Pengobatan MDT dapat membunuh bakteri Kusta, tetapi cacat pada mata, tangan atau kaki yang terlanjur terjadi akan tetap ada seumur hidupnya, sehingga diperlukan perawatan diri secara kontinu agar kecacatan tidak bertambah berat. Perawatan diri pada mata, tangan dan kaki dilakukan oleh penderita kusta seumur hidup dengan prinsip 3 M yaitu Memeriksa, Merawat, dan Melindungi.

Penderita Kusta yang telah dinyatakan selesai pengobatan harus tetap dilakukan pemantauan oleh petugas kesehatan untuk menghindari reaksi kusta yang dapat menyebabkan kecacatan.

 

Referensi:

WHO. Guidelines for the Diagnosis, Treatment and Prevention of Leprosy. WHO; 2018.

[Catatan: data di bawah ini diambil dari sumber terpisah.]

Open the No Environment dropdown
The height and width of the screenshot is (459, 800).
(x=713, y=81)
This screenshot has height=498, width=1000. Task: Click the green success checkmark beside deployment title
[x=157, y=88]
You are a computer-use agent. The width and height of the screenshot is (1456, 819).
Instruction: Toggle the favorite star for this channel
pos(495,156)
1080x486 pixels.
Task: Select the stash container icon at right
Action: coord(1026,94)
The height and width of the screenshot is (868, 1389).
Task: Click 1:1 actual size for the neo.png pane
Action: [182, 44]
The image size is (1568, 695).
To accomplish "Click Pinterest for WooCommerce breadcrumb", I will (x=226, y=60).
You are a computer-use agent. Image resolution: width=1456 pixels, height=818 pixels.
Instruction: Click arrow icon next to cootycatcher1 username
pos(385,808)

Kementrian Kesehatan RI. Peraturan Menteri Kesehatan RI Nomor 11 Tahun 2019 Tentang Penaggualangan Kusta. Kementrian Kesehatan RI; 2019.

CDC. Hansen’s Disease (Leprosy) [Internet]. CDC. 2017 [dikutip 24 Maret 2023]. Tersedia pada: https://www.cdc.gov/leprosy/about/about.html

WHO. Leprosy [Internet]. WHO. 2023 [dikutip 24 Maret 2023]. Tersedia pada: https://www.who.int/news-room/fact-sheets/detail/leprosy

Direktorat Jendral Pengendalian Penyakit dan Penyehatan lingkungan Kementerian Kesehatan RI. Pedoman Nasional Program Pengendalian Penyakit Lepra. Kementrian Kesehatan RI; 2012.